Every year I’m struck by two things:
* that the students in my English Language Learner classes have very high “hopes and dreams” for themselves and their lives after high school.
* that most of my mainstream students say the same “hope and dream” — “I want to pass this class.”
It’s disconcerting to me that so many of them have “hopes and dreams” at such a low level — not about a potential career, and not even wanting to do more than “pass the class” (even though most are doing really exceptional class work).
Even though I ‘ve tried to have conversations with students about why they seem to have such low-expectations of themselves, I’ve never been successful in trying to get to the bottom of it.
Now, I’m thinking that even though I can’t seem to find-out the “why” of the issue, there must be something I can do to systematically during the year try to help students develop and articulate a broader vision for themselves.
I’m still trying to figure out how to do it, and would welcome suggestions about what you think I can do, as well as your thoughts about the likely causes of the low-expectations.
I have had similar experiences when I ask students to set goals at the beginning of the year. Most goals were “pass the 7th grade” or “don’t get ISS” or something along those lines.
However, this year, I had my students view President Obama’s speech on education. Students who did not have a permission slip to watch the speech read a blog about the importance of setting goals. After both activities, students were asked to set a goal for themselves. I had much better results with this activity. Students spoke about going to college or technical school, specific careers of interest, and plans to help others. I really was impressed.
I think maybe the difference has to do with the way the material was presented. Instead of “this is something you should do” goals were presented as a way to better the world. I think that can appear to students. I also think having concrete reasons presented about how goals can change your life is important.
Sounds like it worked well. I, too, used Obama’s speech (http://larryferlazzo.edublogs.org/2009/09/07/the-best-part-of-the-presidents-speech-how-ill-use-it/), but, after reading your comment, see that I could have tied it in much better with longer-term goals.
You said that there must be, “something I can do to systematically during the year try to help students develop and articulate a broader vision for themselves.” I have started to incorporate a power of positive thinking component in my teaching. It isn’t explicit to the students, but I have read enough that makes me believe that people feel that they have limitations, not because they actually exist, but because there is so much negative, limiting thought surrounding them, behave like beaten animals. They cover up and try to avoid the pain.
I try to present them with other models of abundance and good feelings. I have no empirical evidence to show that it works, but their course evaluations are positive.
Thanks for this peep into your life as a teacher. I have the feeling that the reason for the students’ negative attitudes has nothing to do with what you do or don’t do.

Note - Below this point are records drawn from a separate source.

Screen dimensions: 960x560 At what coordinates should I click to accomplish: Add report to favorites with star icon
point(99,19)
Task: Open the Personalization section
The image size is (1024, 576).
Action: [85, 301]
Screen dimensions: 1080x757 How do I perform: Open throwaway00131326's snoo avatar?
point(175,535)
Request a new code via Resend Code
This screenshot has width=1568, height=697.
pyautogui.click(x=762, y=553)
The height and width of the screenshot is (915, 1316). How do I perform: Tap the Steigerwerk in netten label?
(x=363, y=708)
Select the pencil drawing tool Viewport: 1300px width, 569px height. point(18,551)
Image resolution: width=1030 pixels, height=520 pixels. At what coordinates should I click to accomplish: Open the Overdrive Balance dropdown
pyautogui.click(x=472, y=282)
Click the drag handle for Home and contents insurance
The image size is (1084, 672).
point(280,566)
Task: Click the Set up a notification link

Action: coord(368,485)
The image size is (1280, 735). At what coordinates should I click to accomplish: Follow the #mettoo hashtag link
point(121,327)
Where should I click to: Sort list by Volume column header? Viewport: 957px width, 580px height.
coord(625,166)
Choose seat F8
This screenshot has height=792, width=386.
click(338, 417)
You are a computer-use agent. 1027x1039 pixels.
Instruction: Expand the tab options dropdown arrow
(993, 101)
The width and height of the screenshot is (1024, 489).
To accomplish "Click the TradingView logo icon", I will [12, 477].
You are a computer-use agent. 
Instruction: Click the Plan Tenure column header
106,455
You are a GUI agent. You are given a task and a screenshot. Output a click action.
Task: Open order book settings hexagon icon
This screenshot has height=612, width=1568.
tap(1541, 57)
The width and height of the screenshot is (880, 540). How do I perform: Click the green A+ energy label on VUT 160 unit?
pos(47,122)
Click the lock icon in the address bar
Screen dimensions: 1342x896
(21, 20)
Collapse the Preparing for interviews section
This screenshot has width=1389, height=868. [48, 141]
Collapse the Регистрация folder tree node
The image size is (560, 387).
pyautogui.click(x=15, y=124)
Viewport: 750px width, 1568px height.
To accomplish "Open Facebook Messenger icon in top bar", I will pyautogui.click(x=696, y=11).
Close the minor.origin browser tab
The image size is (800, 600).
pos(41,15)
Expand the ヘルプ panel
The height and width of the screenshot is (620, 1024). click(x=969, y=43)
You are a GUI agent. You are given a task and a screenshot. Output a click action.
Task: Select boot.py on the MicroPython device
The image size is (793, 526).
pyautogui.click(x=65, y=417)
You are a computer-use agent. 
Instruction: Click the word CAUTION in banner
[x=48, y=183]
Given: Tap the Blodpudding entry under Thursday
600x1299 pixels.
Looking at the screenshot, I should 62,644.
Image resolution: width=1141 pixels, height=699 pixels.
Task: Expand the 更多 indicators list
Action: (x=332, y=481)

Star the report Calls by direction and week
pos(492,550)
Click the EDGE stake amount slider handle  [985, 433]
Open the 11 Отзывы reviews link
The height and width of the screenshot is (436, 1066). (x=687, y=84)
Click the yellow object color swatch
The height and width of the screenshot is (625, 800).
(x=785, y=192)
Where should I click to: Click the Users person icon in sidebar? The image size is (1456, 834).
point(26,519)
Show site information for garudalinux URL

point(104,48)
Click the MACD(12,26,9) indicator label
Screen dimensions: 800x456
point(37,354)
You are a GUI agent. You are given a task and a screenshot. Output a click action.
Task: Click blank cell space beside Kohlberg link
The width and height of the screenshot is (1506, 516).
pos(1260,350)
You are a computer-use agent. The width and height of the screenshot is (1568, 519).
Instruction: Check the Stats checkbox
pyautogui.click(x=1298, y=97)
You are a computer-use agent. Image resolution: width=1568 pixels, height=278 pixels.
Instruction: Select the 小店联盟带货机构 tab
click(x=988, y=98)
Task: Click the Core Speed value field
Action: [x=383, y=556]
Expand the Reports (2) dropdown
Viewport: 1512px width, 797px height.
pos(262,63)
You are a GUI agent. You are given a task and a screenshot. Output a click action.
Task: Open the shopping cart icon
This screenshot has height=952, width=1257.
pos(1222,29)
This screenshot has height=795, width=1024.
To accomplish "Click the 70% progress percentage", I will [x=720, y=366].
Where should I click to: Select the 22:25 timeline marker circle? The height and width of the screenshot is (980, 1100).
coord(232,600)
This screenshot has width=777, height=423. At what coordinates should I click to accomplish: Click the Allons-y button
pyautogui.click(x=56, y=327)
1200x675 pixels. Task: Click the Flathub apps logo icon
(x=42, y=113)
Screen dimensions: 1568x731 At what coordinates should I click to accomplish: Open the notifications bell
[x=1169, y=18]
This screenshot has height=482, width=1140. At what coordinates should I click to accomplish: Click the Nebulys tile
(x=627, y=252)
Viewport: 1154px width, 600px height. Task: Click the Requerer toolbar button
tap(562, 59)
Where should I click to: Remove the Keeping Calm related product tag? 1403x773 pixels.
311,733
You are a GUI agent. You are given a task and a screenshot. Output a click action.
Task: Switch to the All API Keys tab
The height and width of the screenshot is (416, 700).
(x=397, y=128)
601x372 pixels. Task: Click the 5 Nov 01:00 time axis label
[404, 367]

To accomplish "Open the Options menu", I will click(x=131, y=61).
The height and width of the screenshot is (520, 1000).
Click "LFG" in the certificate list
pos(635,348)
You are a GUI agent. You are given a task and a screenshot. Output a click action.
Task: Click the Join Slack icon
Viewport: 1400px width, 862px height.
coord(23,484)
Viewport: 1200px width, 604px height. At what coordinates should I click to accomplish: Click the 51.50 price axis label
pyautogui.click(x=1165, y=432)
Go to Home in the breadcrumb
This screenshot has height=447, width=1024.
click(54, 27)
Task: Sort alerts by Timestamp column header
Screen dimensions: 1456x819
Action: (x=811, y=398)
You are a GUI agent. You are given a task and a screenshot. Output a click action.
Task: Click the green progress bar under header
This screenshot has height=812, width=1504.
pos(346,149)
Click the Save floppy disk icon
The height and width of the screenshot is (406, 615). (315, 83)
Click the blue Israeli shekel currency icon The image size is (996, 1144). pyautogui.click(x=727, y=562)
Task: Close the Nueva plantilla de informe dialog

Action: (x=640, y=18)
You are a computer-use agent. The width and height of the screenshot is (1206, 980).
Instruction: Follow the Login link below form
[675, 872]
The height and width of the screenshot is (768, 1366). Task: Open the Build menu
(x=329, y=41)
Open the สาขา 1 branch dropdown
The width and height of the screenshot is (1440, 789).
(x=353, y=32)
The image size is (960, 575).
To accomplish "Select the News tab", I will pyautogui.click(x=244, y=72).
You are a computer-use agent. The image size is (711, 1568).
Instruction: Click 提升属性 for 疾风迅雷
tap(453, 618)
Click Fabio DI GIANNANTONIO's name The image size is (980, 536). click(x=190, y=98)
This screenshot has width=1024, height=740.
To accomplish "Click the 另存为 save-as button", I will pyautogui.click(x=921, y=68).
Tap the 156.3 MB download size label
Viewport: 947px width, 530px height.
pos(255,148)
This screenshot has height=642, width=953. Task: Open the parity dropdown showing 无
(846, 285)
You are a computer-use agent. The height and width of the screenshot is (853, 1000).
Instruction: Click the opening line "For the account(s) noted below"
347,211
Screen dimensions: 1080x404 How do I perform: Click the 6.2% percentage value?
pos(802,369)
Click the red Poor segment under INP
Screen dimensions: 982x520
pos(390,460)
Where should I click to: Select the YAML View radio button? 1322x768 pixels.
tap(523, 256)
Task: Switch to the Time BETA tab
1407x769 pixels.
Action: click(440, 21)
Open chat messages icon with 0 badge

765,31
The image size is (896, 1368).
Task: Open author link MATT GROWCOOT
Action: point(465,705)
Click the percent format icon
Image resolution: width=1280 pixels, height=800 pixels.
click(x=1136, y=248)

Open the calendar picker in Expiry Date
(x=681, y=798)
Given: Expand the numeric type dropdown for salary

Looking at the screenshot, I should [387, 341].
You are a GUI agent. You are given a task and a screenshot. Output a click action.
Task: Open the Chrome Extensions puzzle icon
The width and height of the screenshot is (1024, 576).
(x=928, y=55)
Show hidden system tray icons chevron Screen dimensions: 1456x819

It’s a sad symptom of what the system does to students. They become demotivated and uninterested, and have a general negative disposition because this is what they think their ‘role’ is in the process. Years of attending boring classes by boring teachers demoralises the most imaginative, enthusiastic and open kid.
I wonder what the same students see themselves as at the end of the year, having spent hours in your classroom. I bet they would produce very different “Who I am” posters from the ones they did at the beginning of the course.
And that’s what you can and should claim as your ‘doing’.
Thanks for all you do for us teachers, especially English teachers out there. You’re a source of inspiration, motivation and information par excellence.